On Sunday, the "Bild am Sonntag" newspaper quoted a German Foreign Office letter addressed to the Bundestag, which said that the special Boeing 707 AWACs would be used solely to monitor airspace over NATO member Turkey and not in the airstrikes against the terror militia IS in Syria and Iraq.

Reports at the weekend said several AWACs would be temporarily shifted to Konya in southern Turkey from their base at Geilenkirchen in western Germany. On board each plane is an international crew of 16, one third being German, including radar and computer experts.

Personnel shrinkage dramatic, warns soldiers' assocation

Also on Sunday, the chairman of the Bundeswehrverband, the association that represents 200,000 active and past Bundeswehr personnel and their families, Lieutenant Colonel André Wüstner, warned that multiple deployments had stretched Germany's armed forces to breaking point.

André Wüstner
Personnel deficit in the 'red zone,' warns WüstnerImage: Deutscher BundeswehrVerband

"We are absolutely in the red zone, and it is important that the defense minister [Ursula von der Leyen], the parliament work to correct what is now an altered situation," Wüstner said, and demanded between 5,000 and 10,000 more recruits.

A major Bundeswehr reform begun in 2010 saw Germany switch in the following year from compulsory military conscription to the recruitment of professional soldiers.

Since reunification in 1990, when the Bundeswehr's had almost 600,000 personnel, it has shrunk to 178,000.

Some 5,000 troops are deployed or in training for 17 foreign missions, including one in northern Afghanistan. Beyond that thousands are assigned to NATO's rapid reaction force, alongside NATO air force patrols over Baltic nations.

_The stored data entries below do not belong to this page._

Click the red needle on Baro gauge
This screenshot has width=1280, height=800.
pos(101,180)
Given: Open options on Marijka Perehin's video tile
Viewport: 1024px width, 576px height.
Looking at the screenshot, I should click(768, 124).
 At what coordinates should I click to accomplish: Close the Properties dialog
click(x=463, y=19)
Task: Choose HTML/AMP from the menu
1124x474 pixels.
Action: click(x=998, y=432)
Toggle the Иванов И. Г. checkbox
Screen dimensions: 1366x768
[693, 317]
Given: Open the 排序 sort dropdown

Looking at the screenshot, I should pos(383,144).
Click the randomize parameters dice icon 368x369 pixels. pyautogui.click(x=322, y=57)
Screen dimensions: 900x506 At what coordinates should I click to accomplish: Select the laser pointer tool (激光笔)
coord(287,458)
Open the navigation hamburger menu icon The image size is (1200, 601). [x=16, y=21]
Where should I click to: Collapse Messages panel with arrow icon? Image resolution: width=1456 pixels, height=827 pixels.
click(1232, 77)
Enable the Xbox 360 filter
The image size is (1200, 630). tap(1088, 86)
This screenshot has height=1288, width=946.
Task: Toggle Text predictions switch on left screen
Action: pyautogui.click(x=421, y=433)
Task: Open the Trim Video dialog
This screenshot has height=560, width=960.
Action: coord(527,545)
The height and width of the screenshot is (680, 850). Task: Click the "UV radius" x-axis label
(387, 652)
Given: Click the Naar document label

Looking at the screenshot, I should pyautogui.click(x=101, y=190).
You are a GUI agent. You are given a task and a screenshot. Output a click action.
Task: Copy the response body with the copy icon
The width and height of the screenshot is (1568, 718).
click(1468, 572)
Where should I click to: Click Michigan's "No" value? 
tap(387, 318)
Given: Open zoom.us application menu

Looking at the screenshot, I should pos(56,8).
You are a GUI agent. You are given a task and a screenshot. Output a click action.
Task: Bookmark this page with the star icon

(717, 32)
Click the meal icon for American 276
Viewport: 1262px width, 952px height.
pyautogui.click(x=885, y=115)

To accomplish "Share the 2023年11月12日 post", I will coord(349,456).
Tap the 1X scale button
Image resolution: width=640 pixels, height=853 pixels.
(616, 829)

7,000 assigned for refugee care

Wüstner told public Deutschlandfunk radio that the biggest portion - 7,000 soldiers - had been assigned by von der Leyen to help with Germany's intake of refugees.

He urged German communal authorities to find substitutes next year.

"It is not our main area of competence and not our main task," Wüstner said, saying the Bundeswehr had increasingly become an army of specialists.

The German parliament's commissioner for army personnel Hans-Peter Bartels told DPA the Bundeswehr was in "free fall" and needed at least 7,000 new recruits.